*** LISTED RECORDS Section Begins ***

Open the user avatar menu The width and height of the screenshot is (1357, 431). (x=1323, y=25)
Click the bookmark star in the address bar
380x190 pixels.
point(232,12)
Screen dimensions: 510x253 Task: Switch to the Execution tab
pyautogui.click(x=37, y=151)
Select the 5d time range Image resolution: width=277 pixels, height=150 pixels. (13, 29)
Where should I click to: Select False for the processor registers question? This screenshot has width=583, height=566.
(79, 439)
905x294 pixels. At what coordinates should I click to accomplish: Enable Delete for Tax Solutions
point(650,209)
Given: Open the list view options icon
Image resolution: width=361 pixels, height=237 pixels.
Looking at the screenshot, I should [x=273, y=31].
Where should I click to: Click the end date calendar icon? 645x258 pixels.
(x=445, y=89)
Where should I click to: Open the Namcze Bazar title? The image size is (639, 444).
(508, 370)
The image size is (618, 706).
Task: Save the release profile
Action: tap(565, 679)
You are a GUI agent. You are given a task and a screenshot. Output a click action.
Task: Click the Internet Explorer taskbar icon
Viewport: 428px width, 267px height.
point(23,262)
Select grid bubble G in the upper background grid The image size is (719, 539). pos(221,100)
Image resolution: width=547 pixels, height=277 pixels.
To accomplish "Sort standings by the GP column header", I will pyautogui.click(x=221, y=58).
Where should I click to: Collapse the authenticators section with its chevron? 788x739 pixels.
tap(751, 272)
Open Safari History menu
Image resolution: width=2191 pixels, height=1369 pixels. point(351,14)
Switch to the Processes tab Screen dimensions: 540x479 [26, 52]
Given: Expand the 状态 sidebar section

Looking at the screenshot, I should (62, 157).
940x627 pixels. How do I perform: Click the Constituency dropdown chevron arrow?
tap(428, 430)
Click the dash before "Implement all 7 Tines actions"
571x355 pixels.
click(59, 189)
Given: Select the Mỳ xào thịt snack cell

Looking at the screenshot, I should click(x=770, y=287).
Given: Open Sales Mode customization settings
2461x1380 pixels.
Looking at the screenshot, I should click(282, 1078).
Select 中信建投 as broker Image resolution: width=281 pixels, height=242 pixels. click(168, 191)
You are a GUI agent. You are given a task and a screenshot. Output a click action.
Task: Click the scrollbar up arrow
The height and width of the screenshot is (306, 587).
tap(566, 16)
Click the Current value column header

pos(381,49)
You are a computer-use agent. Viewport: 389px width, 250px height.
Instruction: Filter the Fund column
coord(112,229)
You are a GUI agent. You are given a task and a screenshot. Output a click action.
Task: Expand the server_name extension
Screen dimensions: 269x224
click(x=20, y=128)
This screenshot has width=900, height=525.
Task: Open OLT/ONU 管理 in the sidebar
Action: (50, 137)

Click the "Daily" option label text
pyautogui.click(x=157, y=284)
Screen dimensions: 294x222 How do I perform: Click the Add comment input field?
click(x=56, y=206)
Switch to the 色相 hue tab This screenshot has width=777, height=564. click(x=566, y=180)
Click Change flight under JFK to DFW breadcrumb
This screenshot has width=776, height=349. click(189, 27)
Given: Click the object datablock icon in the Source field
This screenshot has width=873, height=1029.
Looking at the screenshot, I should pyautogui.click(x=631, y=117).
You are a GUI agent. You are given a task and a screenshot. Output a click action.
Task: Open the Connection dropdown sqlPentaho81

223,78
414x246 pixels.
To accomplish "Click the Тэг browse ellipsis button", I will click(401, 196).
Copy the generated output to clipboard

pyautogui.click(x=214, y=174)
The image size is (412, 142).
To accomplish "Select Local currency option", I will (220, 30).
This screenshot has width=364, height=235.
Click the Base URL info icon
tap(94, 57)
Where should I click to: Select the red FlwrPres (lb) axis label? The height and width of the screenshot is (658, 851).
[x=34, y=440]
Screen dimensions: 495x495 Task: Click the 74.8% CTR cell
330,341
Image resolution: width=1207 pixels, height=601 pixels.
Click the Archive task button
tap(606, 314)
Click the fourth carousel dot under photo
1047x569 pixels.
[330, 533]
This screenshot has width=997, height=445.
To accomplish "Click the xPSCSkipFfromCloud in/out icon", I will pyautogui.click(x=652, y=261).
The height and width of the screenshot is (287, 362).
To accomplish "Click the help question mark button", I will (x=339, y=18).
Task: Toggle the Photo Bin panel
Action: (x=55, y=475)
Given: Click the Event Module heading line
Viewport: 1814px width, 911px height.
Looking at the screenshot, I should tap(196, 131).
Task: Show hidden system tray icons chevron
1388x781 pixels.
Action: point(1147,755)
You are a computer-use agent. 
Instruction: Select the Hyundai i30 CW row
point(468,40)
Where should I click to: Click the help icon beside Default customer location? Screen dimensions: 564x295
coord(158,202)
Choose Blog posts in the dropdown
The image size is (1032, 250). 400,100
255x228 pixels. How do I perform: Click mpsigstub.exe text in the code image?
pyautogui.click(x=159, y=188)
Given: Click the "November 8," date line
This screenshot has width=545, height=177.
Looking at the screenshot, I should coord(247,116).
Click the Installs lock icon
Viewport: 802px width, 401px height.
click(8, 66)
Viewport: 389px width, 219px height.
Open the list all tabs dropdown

*** LISTED RECORDS Section Ends ***

Make an exact copy of the records.

▸ EXERCISE OUTPUT:
Open the user avatar menu The width and height of the screenshot is (1357, 431). (x=1323, y=25)
Click the bookmark star in the address bar
380x190 pixels.
point(232,12)
Screen dimensions: 510x253 Task: Switch to the Execution tab
pyautogui.click(x=37, y=151)
Select the 5d time range Image resolution: width=277 pixels, height=150 pixels. (13, 29)
Where should I click to: Select False for the processor registers question? This screenshot has width=583, height=566.
(79, 439)
905x294 pixels. At what coordinates should I click to accomplish: Enable Delete for Tax Solutions
point(650,209)
Given: Open the list view options icon
Image resolution: width=361 pixels, height=237 pixels.
Looking at the screenshot, I should [x=273, y=31].
Where should I click to: Click the end date calendar icon? 645x258 pixels.
(x=445, y=89)
Where should I click to: Open the Namcze Bazar title? The image size is (639, 444).
(508, 370)
The image size is (618, 706).
Task: Save the release profile
Action: tap(565, 679)
You are a GUI agent. You are given a task and a screenshot. Output a click action.
Task: Click the Internet Explorer taskbar icon
Viewport: 428px width, 267px height.
point(23,262)
Select grid bubble G in the upper background grid The image size is (719, 539). pos(221,100)
Image resolution: width=547 pixels, height=277 pixels.
To accomplish "Sort standings by the GP column header", I will pyautogui.click(x=221, y=58).
Where should I click to: Collapse the authenticators section with its chevron? 788x739 pixels.
tap(751, 272)
Open Safari History menu
Image resolution: width=2191 pixels, height=1369 pixels. point(351,14)
Switch to the Processes tab Screen dimensions: 540x479 [26, 52]
Given: Expand the 状态 sidebar section

Looking at the screenshot, I should (62, 157).
940x627 pixels. How do I perform: Click the Constituency dropdown chevron arrow?
tap(428, 430)
Click the dash before "Implement all 7 Tines actions"
571x355 pixels.
click(59, 189)
Given: Select the Mỳ xào thịt snack cell

Looking at the screenshot, I should click(x=770, y=287).
Given: Open Sales Mode customization settings
2461x1380 pixels.
Looking at the screenshot, I should click(282, 1078).
Select 中信建投 as broker Image resolution: width=281 pixels, height=242 pixels. click(168, 191)
You are a GUI agent. You are given a task and a screenshot. Output a click action.
Task: Click the scrollbar up arrow
The height and width of the screenshot is (306, 587).
tap(566, 16)
Click the Current value column header

pos(381,49)
You are a computer-use agent. Viewport: 389px width, 250px height.
Instruction: Filter the Fund column
coord(112,229)
You are a GUI agent. You are given a task and a screenshot. Output a click action.
Task: Expand the server_name extension
Screen dimensions: 269x224
click(x=20, y=128)
This screenshot has width=900, height=525.
Task: Open OLT/ONU 管理 in the sidebar
Action: (50, 137)

Click the "Daily" option label text
pyautogui.click(x=157, y=284)
Screen dimensions: 294x222 How do I perform: Click the Add comment input field?
click(x=56, y=206)
Switch to the 色相 hue tab This screenshot has width=777, height=564. click(x=566, y=180)
Click Change flight under JFK to DFW breadcrumb
This screenshot has width=776, height=349. click(189, 27)
Given: Click the object datablock icon in the Source field
This screenshot has width=873, height=1029.
Looking at the screenshot, I should pyautogui.click(x=631, y=117).
You are a GUI agent. You are given a task and a screenshot. Output a click action.
Task: Open the Connection dropdown sqlPentaho81

223,78
414x246 pixels.
To accomplish "Click the Тэг browse ellipsis button", I will click(401, 196).
Copy the generated output to clipboard

pyautogui.click(x=214, y=174)
The image size is (412, 142).
To accomplish "Select Local currency option", I will (220, 30).
This screenshot has width=364, height=235.
Click the Base URL info icon
tap(94, 57)
Where should I click to: Select the red FlwrPres (lb) axis label? The height and width of the screenshot is (658, 851).
[x=34, y=440]
Screen dimensions: 495x495 Task: Click the 74.8% CTR cell
330,341
Image resolution: width=1207 pixels, height=601 pixels.
Click the Archive task button
tap(606, 314)
Click the fourth carousel dot under photo
1047x569 pixels.
[330, 533]
This screenshot has width=997, height=445.
To accomplish "Click the xPSCSkipFfromCloud in/out icon", I will pyautogui.click(x=652, y=261).
The height and width of the screenshot is (287, 362).
To accomplish "Click the help question mark button", I will (x=339, y=18).
Task: Toggle the Photo Bin panel
Action: (x=55, y=475)
Given: Click the Event Module heading line
Viewport: 1814px width, 911px height.
Looking at the screenshot, I should tap(196, 131).
Task: Show hidden system tray icons chevron
1388x781 pixels.
Action: point(1147,755)
You are a computer-use agent. 
Instruction: Select the Hyundai i30 CW row
point(468,40)
Where should I click to: Click the help icon beside Default customer location? Screen dimensions: 564x295
coord(158,202)
Choose Blog posts in the dropdown
The image size is (1032, 250). 400,100
255x228 pixels. How do I perform: Click mpsigstub.exe text in the code image?
pyautogui.click(x=159, y=188)
Given: Click the "November 8," date line
This screenshot has width=545, height=177.
Looking at the screenshot, I should coord(247,116).
Click the Installs lock icon
Viewport: 802px width, 401px height.
click(8, 66)
Viewport: 389px width, 219px height.
Open the list all tabs dropdown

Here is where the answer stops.